先に到着していた涼子は、カップを両手で包み込むように抱えていたが、桃花に気づくと立ち上がって少しぎこちない笑みを浮かべた。
「桃花、全然変わらないね。というか、もっと綺麗になった気がする」
「あははっ、ありがとう。涼子こそ……ほんとに久しぶりだよね」
声音こそ穏やかだが、2人のあいだにはどこか遠慮がちな空気が流れている。
大学時代の涼子は、快活で、よく笑う健康的な子だった。ところが、目の前の彼女はやや痩せて、頬が少しこけて見える。

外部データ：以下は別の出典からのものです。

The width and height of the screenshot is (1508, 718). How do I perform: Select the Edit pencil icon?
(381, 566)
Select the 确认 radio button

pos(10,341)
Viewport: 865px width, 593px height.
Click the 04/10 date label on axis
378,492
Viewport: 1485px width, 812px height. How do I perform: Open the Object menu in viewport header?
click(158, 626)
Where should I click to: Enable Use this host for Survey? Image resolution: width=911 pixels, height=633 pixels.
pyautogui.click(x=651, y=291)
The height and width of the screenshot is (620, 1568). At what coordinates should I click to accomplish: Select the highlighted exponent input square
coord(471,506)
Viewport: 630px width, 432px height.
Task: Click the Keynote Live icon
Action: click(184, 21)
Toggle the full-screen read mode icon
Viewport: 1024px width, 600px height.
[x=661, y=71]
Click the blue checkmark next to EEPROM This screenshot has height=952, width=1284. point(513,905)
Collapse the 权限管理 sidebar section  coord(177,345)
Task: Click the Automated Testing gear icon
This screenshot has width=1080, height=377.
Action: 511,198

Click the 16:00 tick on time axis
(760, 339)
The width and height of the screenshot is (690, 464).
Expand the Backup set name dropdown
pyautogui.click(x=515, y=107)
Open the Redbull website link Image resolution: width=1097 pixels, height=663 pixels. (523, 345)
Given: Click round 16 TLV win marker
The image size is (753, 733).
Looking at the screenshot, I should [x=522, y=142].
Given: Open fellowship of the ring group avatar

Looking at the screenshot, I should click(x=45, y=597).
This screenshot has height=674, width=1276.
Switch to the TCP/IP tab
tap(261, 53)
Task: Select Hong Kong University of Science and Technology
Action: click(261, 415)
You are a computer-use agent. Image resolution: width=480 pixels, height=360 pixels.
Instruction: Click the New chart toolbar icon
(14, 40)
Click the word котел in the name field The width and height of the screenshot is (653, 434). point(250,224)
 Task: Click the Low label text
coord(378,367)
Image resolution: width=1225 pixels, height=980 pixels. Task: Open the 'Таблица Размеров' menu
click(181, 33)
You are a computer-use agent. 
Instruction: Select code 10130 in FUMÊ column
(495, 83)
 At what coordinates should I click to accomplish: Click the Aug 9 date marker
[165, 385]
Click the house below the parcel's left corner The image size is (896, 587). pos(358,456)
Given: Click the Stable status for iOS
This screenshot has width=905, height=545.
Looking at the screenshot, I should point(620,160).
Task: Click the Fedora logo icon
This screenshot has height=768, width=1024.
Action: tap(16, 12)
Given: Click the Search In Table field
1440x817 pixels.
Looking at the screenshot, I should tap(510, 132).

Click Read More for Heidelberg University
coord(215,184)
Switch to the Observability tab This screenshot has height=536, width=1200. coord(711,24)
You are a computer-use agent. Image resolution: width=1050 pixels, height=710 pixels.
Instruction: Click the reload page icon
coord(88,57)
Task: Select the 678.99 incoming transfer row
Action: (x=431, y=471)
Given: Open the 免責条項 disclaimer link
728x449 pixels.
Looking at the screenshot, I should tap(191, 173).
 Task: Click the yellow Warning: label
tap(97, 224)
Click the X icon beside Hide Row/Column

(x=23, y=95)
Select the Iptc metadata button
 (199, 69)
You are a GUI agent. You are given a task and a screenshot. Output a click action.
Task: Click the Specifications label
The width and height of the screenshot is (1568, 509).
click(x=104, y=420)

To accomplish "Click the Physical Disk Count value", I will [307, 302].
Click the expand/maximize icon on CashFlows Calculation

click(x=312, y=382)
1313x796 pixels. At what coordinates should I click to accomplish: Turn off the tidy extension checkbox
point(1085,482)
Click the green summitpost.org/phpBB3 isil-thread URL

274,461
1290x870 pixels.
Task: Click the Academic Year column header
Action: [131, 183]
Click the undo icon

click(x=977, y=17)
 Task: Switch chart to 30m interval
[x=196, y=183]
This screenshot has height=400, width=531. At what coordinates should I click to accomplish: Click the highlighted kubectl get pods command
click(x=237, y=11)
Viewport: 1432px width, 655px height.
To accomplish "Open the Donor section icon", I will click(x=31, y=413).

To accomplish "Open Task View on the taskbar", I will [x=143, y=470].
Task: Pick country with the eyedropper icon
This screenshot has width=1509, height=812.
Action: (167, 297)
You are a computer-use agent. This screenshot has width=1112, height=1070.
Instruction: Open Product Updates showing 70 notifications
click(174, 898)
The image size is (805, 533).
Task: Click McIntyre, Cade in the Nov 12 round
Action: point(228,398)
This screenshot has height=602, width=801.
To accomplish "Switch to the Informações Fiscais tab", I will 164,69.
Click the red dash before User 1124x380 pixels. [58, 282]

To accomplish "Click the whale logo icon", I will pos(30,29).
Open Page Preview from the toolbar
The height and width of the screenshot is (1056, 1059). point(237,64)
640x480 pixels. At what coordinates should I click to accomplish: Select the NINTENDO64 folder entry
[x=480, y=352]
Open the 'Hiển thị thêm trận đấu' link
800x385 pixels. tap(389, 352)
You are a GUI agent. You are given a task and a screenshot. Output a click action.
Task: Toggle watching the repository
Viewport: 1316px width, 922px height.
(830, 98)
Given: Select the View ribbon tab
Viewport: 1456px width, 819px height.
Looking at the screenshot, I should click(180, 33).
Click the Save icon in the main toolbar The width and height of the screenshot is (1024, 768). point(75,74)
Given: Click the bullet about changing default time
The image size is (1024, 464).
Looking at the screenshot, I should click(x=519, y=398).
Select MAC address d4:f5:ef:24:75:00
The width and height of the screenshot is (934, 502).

「えっと……涼子は、制作会社に入ったんだっけ? 就活、頑張ってたもんね」
桃花がそう切り出すと、涼子は苦笑いを浮かべた。
「そうそう。だけどテレビの制作会社って、聞こえはいいけど実際は地獄よ。寝られないし、食べられないし、お風呂にも入れないし。で、あっという間に身体壊して退職。今はアルバイトで食いつないでる」
努めて明るく言おうとしているのが分かった。だが、その明るさは少しだけ痛々しい。
「そうなんだ……大変だったね」
「うん……そういえば、桃花は結婚したんでしょう? 旦那さん、会社の社長さんなんだって?」
「あ……うん、実はそうなの。去年入籍することになって……夫は一応自分で会社やってるんだよね」
沈黙が流れる。ずっと疎遠だった涼子のことは結婚式に招待していなかったので、結婚の話は少し気まずかった。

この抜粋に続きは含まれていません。